SHORT PROBLEM 1: List the comparators that the email below gives as examples for the ? symbol in its map-tuple pointer notation.

TEXT SHOWN:

========================================================================

Re: N-Tuples, Pointers, Data Model Interfaces, and Bytecode Instructions

Joshua Shinavier Sat, 11 May 2019 08:11:12 -0700

Oops, looked back at my email and noticed some nonsense. This:

knows_weight_gt_85(v, e) = knows(v, e) ∧ weight(e, w) ∧ w>0.85



should be more like this:

knows_weight_gt_85(_, v, e) = knows(e, v, _) ∧ weight(_, e, w) ∧ w>0.85


because we need the identity of edges (and by extension, properties). So we
treat edge relations like triples, where the first element of the triple is
the identity of the edge. The _ symbol represents "don't care" variables.

Josh


On Sat, May 11, 2019 at 8:01 AM Joshua Shinavier <[email protected]> wrote:

> Hi Marko,
>
> Responses inline.
>
>
> On Tue, May 7, 2019 at 6:26 AM Marko Rodriguez <[email protected]>
> wrote:
>
>> Whoa.
>>
>> Check out this trippy trick.
>>
>> First, here is how you define a pointer to a map-tuple.
>>
>>         *{k1?v1, k2?v2, …, kn?vn}
>>                 * says “this is a pointer to a map" { }
>>                 ? is some comparator like =, >, <, !=, contains(), etc.
>>
>
> OK.

========================================================================

SHORT PROBLEM 2: Give the lines of the entries below, from the line with "You are a GUI" up to and including the last line of the entries, as a JSON list of strings with one string per line and blank lines omitted. Leave the pictures out.

========================================================================

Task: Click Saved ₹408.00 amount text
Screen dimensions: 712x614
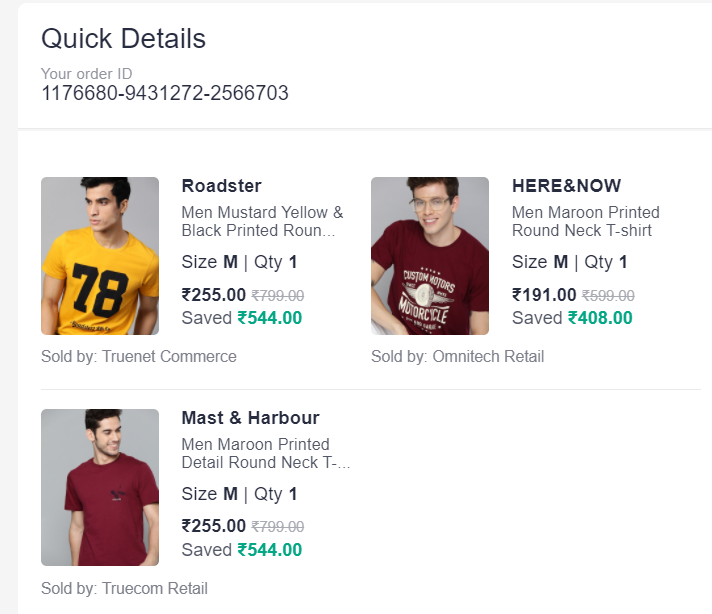Action: [x=572, y=318]
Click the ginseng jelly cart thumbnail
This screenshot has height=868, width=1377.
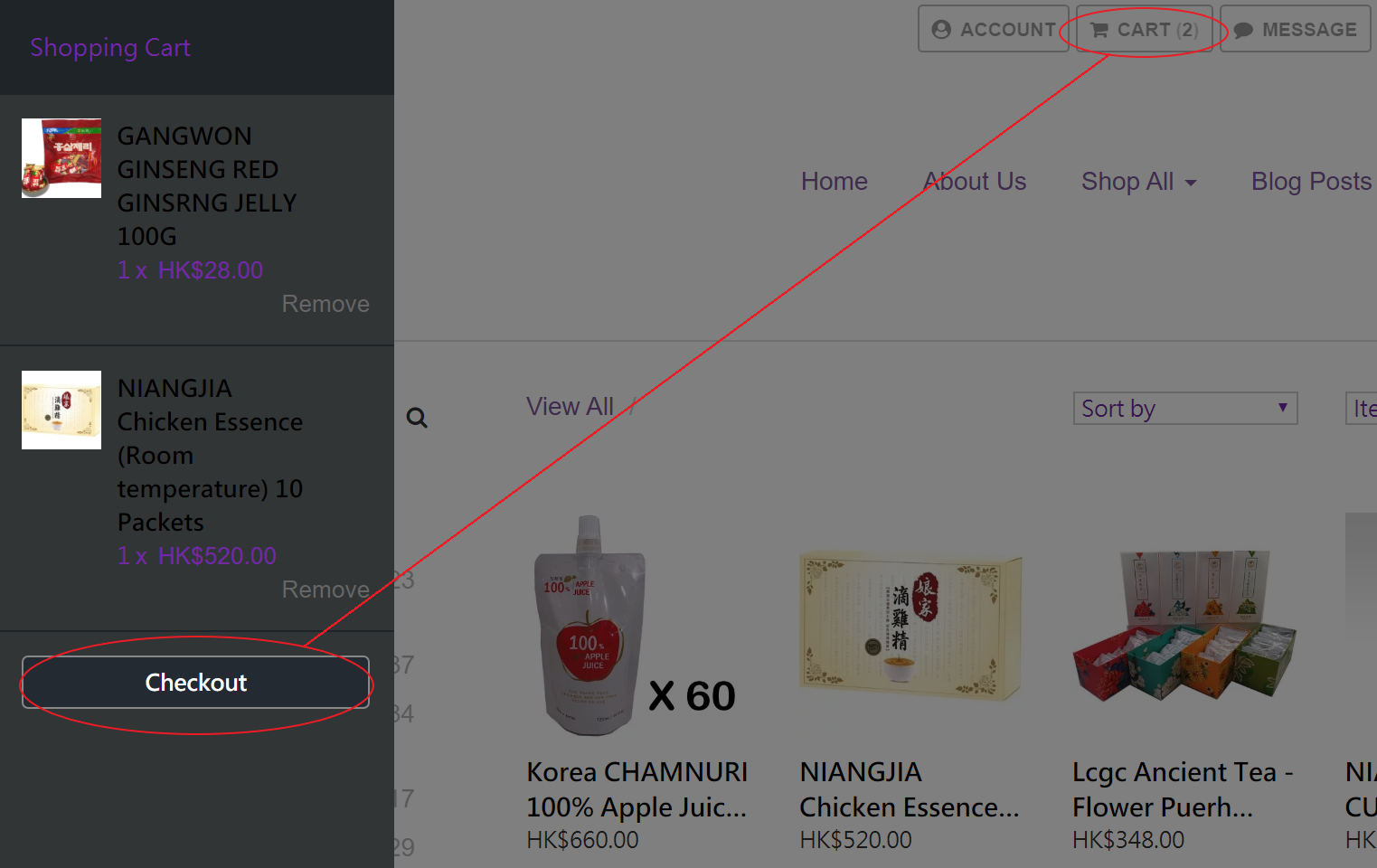coord(61,158)
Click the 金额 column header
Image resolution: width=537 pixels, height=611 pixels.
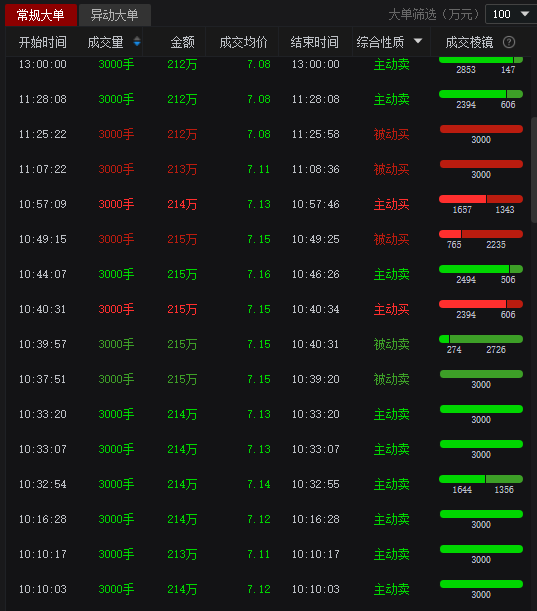[x=182, y=42]
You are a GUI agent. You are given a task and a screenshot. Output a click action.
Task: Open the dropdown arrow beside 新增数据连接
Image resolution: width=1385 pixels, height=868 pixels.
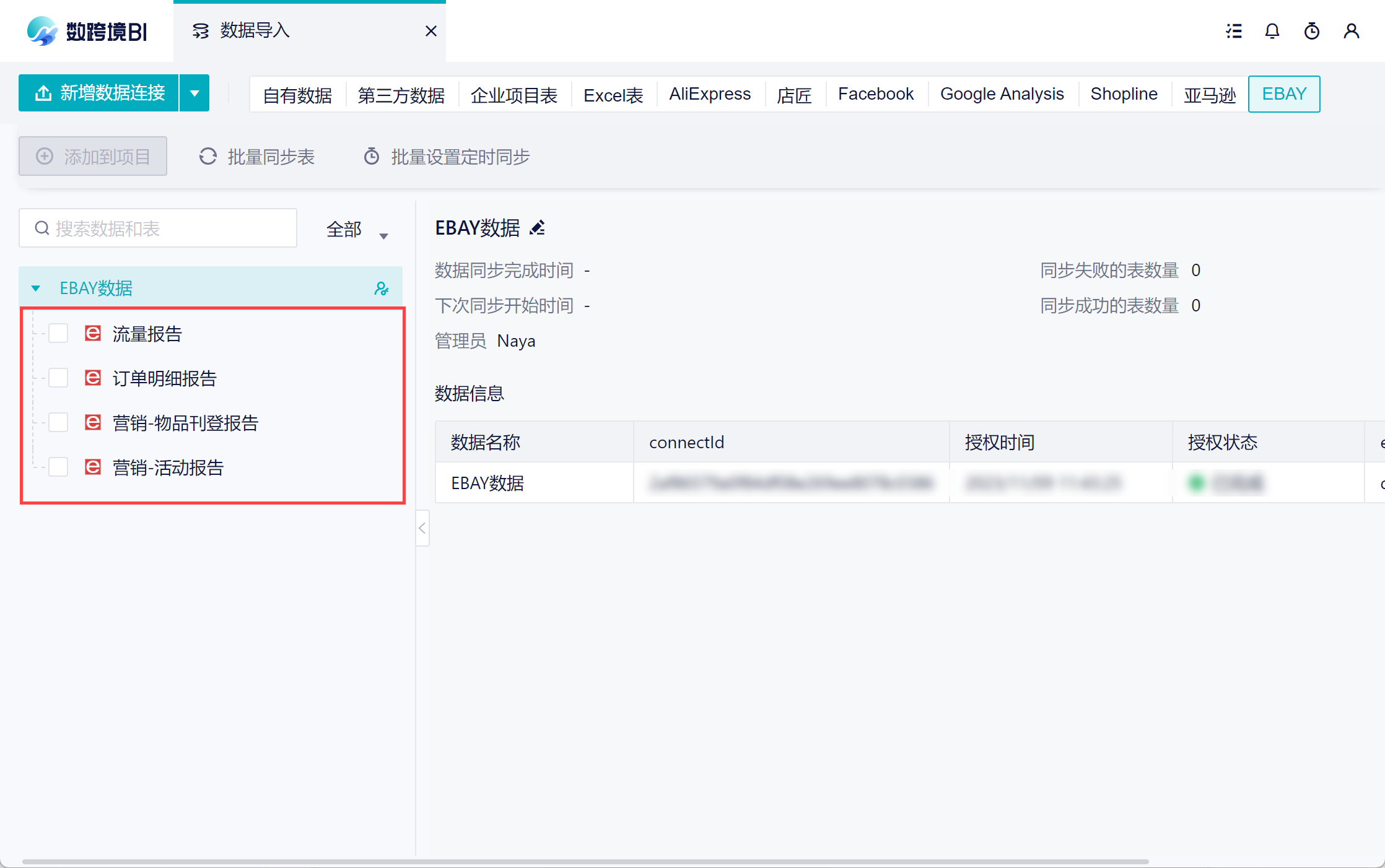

========================================================================

REPLY 1: =, >, <, !=, contains()

REPLY 2:
[
  "You are a GUI agent. You are given a task and a screenshot. Output a click action.",
  "Task: Open the dropdown arrow beside 新增数据连接",
  "Image resolution: width=1385 pixels, height=868 pixels."
]